Hannah just wrote and released her book My Drunk Kitchen: A guide to eating, drinking, and going with your gut. And I found myself unexpectedly at her book reading at the Housing Works Book Store on Crosby Street. I am really thankful that the stars aligned for such an occurrence to happen. Because had I not found myself at that event I might not have been able to rekindle this one-sided relationship I had had with Hannah through the computer screen. I mention this because I had the fortune of talking to other people while waiting in line and this was a familiar feeling. Everyone felt close to Hannah because she had been there making them laugh at their lowest point or telling them it was okay to be different and that it takes a lot of courage to be yourself while always repeating “you are worth it!”  

And it kind of hit me that while I have come a long way in 3 years, so has Hannah. She was like super Hannah sitting up there on the stage behind a mike. Telling a tale of finding success and rolling with it even though she wasn’t sure it would work. And now look at her, with a new book just launched, rocking a new hairstyle, and a level of self-assurance, charisma, and genuine kindness that can’t help but attract a trove of the most loyal followers. 

Her book is broken down, fittingly, into 4 sections: Kitchen Basics, Adultolescense, So This Is Love, and Family And The Holidays. And I just need to quote a section of the Foreword by John Green, yes The John Green, before I get into the second half of this story… and yes there is more! 

“Hannah’s YouTube channel rocketed to popularity not merely because she is punily hilarious and knows how to make a fine drunkin meal, but because like the best food writers, in the process of teaching us how to cook she teaches us how to live.”

The story could have totally ended here, but it didn’t. I decided to wait in line to get my book signed despite the fact that I found myself towards the end of a long snaking line of people all clutching their Drunk Kitchen Bibles. So what do you do in line? Well I don’t know about you but I try to make a line buddy. And to my luck, I met one of the coolest dudes. We got so close to each other that by the time we reached the front of the line we decided we were “line married.” And I proudly called him my line husband. We even found out that we knew someone in common, which was crazy because he was visiting New York from Wisconsin and I have lived in New York my whole life. Anyway this was the coolest thing to us and we could hardly contain ourselves when we reached the front of the line.
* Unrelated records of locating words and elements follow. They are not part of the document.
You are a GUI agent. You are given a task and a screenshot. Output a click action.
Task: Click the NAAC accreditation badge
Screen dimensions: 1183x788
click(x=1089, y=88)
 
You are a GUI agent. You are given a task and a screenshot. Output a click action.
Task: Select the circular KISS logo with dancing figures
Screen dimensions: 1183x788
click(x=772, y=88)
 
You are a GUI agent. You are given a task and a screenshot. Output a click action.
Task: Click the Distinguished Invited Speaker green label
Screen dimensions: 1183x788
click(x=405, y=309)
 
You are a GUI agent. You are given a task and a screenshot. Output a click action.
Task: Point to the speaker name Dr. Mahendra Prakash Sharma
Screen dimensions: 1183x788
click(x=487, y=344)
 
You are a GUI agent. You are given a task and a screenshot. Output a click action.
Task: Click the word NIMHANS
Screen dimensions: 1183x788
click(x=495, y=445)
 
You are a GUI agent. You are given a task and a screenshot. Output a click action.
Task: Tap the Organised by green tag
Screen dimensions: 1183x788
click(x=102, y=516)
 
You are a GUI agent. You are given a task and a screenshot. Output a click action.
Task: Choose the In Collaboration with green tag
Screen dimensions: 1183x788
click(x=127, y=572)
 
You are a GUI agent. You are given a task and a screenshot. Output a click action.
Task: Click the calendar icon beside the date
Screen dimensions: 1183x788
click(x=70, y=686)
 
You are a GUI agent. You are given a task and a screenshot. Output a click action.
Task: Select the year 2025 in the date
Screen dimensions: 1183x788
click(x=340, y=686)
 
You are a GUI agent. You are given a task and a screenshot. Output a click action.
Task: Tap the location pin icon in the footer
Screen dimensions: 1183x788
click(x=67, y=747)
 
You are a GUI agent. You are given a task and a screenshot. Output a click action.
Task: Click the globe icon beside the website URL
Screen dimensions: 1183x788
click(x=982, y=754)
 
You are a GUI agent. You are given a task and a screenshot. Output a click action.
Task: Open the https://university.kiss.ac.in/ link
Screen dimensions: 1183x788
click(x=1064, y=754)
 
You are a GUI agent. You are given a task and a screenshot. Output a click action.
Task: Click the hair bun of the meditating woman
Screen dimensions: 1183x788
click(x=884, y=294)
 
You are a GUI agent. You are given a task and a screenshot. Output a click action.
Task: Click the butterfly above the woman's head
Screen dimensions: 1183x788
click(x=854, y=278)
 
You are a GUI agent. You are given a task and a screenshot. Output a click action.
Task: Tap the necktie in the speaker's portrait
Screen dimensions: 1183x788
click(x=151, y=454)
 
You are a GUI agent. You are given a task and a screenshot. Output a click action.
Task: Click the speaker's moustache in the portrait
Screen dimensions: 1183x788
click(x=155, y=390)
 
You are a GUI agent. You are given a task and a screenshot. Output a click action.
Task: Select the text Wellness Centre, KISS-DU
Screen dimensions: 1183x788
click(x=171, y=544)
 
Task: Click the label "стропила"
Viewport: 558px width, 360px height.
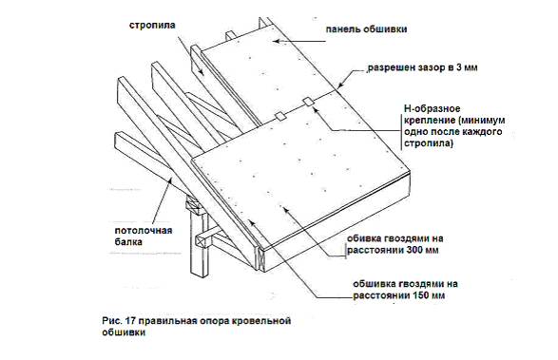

We talked briefly to Hannah’s publicist, still glowing about our chance encounter with each other. “You should tell Hannah. She’ll get a kick out of it,” she said. 

Now I think it was the adrenaline and the fact that I was boosted by this new friend but I went up to Hannah, just as I would with any friend, and beamed, “We have become line best friends,” and she laughed. 

Hannah, my line husband Josh, and I

And then I told Hannah that I didn’t have a smart phone but I had an iPod that could only take front shots, so if she would do the honor of taking a selfie with me I would be forever grateful and then this happened:

 

I walked away with this adrenaline, like “what just happened?!”, in the moment throwing my arm around my new line husband and we walked out, very fittingly, arm in arm.


Had I just talked to Hannah Hart like I would any other person? Had she just accepted this behavior and even laughed at my joke? Did we just take a selfie? YES.

And then reflecting on this moment, I realized that the beauty of it was in the fact that I had been able to make a woman who had me rolling on the floor laughing so many times laugh at my joke! And just like that, life felt like it had come full circle. 

To sum it all up, always talk to people when you are waiting in lines, Hannah Hart is an amazing person, and you should go buy her book RIGHT NOW.